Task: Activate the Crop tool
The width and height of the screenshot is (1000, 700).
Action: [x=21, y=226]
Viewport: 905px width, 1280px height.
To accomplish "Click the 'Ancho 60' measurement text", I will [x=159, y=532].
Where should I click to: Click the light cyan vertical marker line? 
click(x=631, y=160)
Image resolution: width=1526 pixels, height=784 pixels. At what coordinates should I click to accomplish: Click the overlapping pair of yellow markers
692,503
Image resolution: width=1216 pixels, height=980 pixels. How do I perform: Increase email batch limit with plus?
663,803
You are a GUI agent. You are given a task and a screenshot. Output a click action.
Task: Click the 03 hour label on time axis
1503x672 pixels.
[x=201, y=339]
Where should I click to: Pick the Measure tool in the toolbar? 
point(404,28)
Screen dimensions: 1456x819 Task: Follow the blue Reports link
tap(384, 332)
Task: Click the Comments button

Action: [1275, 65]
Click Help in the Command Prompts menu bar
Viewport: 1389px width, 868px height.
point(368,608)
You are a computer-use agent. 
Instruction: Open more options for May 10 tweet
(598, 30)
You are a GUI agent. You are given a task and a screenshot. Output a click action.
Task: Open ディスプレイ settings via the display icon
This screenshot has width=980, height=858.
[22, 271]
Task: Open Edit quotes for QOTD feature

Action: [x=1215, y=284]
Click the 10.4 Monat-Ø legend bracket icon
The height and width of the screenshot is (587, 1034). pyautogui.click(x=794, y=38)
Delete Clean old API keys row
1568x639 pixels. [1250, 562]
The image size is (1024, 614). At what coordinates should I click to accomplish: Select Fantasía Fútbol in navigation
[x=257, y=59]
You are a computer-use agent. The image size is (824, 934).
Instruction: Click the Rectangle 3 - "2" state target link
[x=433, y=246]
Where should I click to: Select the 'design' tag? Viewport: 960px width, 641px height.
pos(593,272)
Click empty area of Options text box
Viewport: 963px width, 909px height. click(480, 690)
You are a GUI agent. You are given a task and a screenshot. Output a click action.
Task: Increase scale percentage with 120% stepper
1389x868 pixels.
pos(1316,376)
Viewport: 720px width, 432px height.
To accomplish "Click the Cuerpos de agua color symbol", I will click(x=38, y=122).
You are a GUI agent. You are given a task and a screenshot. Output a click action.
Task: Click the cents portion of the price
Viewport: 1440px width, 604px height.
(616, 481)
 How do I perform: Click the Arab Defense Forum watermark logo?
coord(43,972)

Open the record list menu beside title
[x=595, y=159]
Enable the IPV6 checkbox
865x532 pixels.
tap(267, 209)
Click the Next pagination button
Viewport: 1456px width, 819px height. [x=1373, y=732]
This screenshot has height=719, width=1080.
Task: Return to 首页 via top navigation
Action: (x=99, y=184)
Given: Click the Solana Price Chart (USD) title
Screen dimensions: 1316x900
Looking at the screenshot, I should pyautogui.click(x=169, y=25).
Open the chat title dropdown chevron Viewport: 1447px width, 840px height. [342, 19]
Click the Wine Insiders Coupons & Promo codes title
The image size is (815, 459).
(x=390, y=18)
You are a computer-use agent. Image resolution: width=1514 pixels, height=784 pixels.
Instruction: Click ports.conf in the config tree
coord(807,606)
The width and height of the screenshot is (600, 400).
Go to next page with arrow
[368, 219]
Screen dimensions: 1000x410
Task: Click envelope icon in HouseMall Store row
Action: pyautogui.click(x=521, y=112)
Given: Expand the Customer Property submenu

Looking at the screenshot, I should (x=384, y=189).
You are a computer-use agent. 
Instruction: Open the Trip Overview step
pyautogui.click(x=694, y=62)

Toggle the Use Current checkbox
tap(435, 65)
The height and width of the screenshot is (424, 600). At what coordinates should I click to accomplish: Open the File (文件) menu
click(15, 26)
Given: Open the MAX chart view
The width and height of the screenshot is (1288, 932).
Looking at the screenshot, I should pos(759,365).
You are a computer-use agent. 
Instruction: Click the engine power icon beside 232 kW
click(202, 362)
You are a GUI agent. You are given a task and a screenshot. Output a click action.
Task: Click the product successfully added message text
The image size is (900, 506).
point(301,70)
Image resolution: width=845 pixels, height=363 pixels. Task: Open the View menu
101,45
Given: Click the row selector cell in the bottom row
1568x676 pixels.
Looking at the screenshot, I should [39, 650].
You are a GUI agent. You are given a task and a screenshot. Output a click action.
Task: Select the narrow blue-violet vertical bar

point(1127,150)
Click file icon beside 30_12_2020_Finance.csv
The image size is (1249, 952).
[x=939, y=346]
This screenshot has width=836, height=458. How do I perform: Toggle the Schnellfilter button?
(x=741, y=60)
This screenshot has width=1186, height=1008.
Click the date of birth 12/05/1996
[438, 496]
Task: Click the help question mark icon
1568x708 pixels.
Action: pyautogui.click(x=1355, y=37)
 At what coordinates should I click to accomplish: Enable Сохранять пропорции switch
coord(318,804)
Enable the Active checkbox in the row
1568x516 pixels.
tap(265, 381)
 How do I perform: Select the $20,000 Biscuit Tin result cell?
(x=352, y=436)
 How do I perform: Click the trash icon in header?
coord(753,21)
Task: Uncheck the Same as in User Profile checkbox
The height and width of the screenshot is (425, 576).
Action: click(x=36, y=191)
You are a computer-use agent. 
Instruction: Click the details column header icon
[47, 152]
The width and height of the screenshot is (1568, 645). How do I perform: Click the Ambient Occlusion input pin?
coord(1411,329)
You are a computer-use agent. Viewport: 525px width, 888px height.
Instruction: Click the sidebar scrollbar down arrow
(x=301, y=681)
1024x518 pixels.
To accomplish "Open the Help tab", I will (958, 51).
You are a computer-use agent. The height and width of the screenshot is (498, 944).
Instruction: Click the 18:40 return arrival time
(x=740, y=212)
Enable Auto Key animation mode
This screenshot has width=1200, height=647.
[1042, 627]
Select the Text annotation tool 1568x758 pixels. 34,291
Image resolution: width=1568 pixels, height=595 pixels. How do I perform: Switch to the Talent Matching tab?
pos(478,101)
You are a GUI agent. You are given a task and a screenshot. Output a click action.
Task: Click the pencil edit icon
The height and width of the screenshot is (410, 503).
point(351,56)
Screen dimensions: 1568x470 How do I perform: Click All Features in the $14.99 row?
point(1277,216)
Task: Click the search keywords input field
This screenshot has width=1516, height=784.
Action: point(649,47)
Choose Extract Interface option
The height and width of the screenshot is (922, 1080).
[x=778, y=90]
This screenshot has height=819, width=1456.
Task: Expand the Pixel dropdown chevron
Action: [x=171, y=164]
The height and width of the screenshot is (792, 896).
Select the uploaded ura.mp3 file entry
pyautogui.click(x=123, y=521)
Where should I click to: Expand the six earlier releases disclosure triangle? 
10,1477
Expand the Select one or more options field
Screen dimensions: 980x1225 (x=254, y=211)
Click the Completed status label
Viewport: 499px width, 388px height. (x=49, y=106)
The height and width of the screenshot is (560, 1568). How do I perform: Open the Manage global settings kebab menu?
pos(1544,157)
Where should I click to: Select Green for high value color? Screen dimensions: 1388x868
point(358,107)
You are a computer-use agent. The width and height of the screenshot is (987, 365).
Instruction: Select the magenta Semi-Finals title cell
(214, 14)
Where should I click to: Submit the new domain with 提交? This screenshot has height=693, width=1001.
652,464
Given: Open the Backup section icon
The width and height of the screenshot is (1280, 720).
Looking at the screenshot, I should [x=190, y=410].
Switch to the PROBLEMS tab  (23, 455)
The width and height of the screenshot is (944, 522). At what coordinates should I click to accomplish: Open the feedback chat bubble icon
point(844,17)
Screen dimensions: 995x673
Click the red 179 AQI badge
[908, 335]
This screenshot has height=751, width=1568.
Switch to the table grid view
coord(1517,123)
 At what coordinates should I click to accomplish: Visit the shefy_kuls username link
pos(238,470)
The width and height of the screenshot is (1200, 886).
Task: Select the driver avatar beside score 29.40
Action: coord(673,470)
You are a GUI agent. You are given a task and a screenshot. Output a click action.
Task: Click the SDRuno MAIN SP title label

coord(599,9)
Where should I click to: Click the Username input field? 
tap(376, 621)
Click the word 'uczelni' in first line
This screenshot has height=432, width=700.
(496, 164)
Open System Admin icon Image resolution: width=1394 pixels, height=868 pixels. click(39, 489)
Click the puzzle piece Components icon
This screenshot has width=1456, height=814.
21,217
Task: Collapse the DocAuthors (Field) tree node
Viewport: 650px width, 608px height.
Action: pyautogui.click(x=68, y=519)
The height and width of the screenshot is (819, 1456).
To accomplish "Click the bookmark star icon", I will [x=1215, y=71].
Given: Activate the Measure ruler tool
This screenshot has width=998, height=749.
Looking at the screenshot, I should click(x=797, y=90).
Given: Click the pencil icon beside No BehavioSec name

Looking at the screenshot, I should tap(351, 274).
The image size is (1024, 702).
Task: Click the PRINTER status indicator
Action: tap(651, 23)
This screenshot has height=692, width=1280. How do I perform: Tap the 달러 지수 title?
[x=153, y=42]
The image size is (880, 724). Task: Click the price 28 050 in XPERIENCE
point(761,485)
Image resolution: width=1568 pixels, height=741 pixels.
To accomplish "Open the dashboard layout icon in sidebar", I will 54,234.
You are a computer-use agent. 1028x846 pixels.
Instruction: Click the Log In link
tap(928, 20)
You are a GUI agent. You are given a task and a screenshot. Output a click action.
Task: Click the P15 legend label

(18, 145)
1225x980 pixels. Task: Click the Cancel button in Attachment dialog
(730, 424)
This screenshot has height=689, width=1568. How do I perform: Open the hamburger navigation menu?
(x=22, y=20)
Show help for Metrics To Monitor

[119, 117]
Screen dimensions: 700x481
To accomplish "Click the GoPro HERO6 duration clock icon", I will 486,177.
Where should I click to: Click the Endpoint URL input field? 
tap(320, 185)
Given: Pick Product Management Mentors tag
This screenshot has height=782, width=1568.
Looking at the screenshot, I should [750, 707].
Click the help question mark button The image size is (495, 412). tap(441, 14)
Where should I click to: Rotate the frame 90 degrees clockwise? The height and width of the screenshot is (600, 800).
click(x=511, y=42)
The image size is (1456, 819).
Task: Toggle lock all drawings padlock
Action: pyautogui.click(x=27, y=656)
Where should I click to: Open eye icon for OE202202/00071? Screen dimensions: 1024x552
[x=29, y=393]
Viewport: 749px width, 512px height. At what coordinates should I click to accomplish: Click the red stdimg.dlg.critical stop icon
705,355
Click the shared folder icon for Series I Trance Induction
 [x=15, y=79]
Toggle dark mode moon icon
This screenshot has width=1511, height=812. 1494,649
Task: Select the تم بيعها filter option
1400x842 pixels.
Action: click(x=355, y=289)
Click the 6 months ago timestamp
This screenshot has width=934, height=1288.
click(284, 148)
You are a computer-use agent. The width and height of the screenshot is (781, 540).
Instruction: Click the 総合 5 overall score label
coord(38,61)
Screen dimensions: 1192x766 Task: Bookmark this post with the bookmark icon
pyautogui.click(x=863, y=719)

* _Exercise description_: Print the items above once more, unchanged, starting at the line that contains "You are a computer-use agent. 1028x846" and ending at the line that contains "I will 486,177.", including both of those lines.

* _Written solution_:
You are a computer-use agent. 1028x846 pixels.
Instruction: Click the Log In link
tap(928, 20)
You are a GUI agent. You are given a task and a screenshot. Output a click action.
Task: Click the P15 legend label

(18, 145)
1225x980 pixels. Task: Click the Cancel button in Attachment dialog
(730, 424)
This screenshot has height=689, width=1568. How do I perform: Open the hamburger navigation menu?
(x=22, y=20)
Show help for Metrics To Monitor

[119, 117]
Screen dimensions: 700x481
To accomplish "Click the GoPro HERO6 duration clock icon", I will 486,177.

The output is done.